最終的に清太は節子を連れて、おばさんの家を出ていくことを決意します。おばさんは清太たちを止めようともしませんでした。しかしこのご時世、兄妹2人だけで暮らしていけるわけはなく、彼女は清太たちはすぐに戻って来ると思っていたのかもしれません。 一方で、清太はもともと海軍将校の息子であり、裕福な生活を送っていただけに、プライドの高い少年だったのかもしれません。そんな彼は「働きもせずブラブラして」と小言をいわれ、わずかな食事しかもらえない生活に耐えられなかったのでしょう。 もし清太が意地を張らずにおばさんの家に留まっていれば、少なくとも節子は栄養失調で命を落とすことはなかったかもしれません。2人のことを快く思っていなかったとはいえ、もしおばさんがそばにいれば、節子を見捨てるようなことはしなかったのではないでしょうか。

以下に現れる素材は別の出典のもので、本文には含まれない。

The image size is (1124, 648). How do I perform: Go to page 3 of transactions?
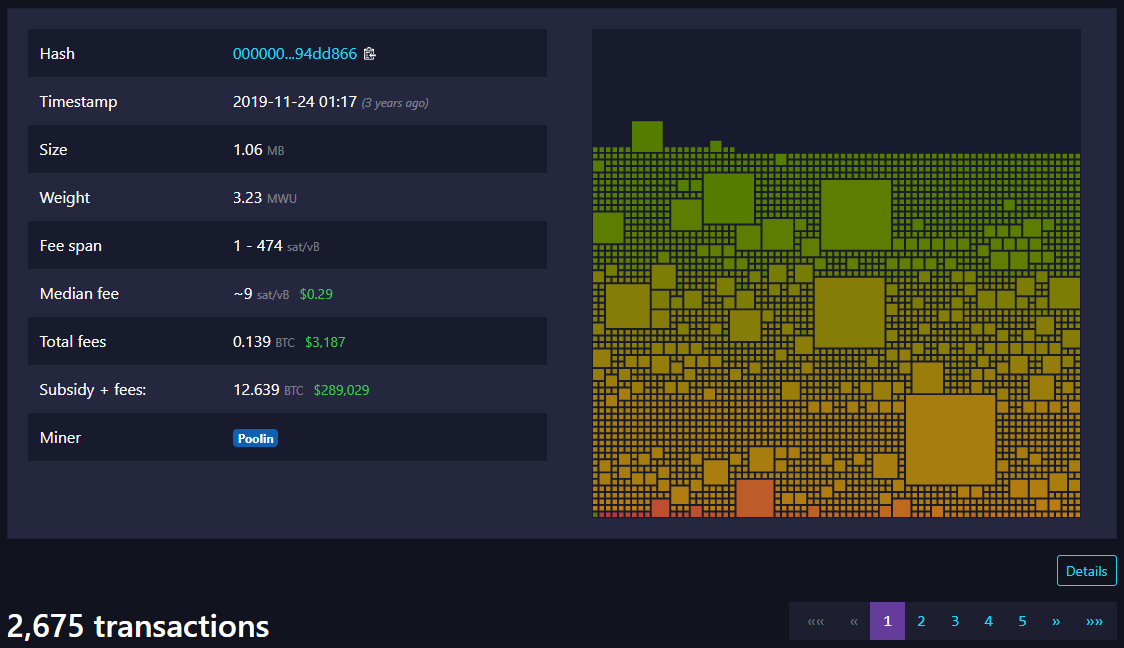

『火垂るの墓』おばさんの意見分かれるセリフ あなたはどう思う?

子どものころに『火垂るの墓』を観たときには、この親戚のおばさんはなんて意地悪な人なんだ、と思ったものですが、大人になってみると、彼女のほうが正論を言っていることに気づいたという声は多く聞かれます。 ぜひ『火垂るの墓』を観て、自分はどう感じるか確かめてみてください。